◆ **EXERCISE MATERIALS**:
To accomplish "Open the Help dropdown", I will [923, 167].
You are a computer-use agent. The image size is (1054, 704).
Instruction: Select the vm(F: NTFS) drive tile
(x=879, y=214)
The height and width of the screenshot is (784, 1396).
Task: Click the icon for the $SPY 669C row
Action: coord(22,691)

◆ **PROBLEM REQUIREMENTS**: In full and word for word, reproduce the data above.

◆ **SOLUTION TO THIS EXERCISE**:
To accomplish "Open the Help dropdown", I will [923, 167].
You are a computer-use agent. The image size is (1054, 704).
Instruction: Select the vm(F: NTFS) drive tile
(x=879, y=214)
The height and width of the screenshot is (784, 1396).
Task: Click the icon for the $SPY 669C row
Action: coord(22,691)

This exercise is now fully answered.